## SHORT TASK
Rewrite the part of the entries that opens with the line containing "Toggle Auto Refresh on" and closes with the line containing "Action: [x=749, y=25]", putting "menu" in place of "dropdown" and leaving everything else unchanged.

## begin

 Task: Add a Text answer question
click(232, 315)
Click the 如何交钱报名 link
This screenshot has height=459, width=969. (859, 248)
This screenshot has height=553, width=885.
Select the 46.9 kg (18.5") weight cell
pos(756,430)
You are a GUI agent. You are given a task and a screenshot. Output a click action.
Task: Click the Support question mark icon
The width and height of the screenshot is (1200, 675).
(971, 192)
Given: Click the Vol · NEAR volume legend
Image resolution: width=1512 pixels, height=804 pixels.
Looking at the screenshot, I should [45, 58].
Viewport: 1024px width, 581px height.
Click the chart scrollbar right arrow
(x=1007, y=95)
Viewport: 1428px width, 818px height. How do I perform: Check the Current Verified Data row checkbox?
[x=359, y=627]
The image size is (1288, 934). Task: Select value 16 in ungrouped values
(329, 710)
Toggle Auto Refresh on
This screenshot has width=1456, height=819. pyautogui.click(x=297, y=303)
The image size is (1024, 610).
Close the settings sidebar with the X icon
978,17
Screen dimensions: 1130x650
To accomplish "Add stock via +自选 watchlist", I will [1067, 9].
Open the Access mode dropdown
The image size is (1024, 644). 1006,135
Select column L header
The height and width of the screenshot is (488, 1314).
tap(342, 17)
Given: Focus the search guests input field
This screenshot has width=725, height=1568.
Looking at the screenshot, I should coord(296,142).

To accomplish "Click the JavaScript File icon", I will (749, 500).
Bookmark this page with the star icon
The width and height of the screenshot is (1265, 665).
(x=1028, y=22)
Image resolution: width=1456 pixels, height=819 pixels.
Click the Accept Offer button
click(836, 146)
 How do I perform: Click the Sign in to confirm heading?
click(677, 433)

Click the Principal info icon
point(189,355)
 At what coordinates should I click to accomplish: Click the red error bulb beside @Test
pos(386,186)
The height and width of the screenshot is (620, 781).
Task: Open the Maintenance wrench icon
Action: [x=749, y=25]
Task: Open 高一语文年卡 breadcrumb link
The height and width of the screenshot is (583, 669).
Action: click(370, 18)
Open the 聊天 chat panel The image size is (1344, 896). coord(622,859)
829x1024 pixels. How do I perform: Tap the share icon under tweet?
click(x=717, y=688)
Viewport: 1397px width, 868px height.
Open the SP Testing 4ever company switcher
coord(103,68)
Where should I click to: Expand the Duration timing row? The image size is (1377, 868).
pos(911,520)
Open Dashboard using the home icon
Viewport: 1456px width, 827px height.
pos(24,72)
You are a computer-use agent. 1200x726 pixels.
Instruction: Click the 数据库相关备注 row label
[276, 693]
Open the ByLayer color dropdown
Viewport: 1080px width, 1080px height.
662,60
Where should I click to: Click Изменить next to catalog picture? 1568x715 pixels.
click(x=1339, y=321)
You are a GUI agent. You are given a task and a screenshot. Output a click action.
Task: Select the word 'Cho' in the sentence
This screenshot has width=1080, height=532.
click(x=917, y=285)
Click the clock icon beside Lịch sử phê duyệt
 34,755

## end

## RESULT FOR THIS TASK
Toggle Auto Refresh on
This screenshot has width=1456, height=819. pyautogui.click(x=297, y=303)
The image size is (1024, 610).
Close the settings sidebar with the X icon
978,17
Screen dimensions: 1130x650
To accomplish "Add stock via +自选 watchlist", I will [1067, 9].
Open the Access mode menu
The image size is (1024, 644). 1006,135
Select column L header
The height and width of the screenshot is (488, 1314).
tap(342, 17)
Given: Focus the search guests input field
This screenshot has width=725, height=1568.
Looking at the screenshot, I should coord(296,142).

To accomplish "Click the JavaScript File icon", I will (749, 500).
Bookmark this page with the star icon
The width and height of the screenshot is (1265, 665).
(x=1028, y=22)
Image resolution: width=1456 pixels, height=819 pixels.
Click the Accept Offer button
click(836, 146)
 How do I perform: Click the Sign in to confirm heading?
click(677, 433)

Click the Principal info icon
point(189,355)
 At what coordinates should I click to accomplish: Click the red error bulb beside @Test
pos(386,186)
The height and width of the screenshot is (620, 781).
Task: Open the Maintenance wrench icon
Action: [x=749, y=25]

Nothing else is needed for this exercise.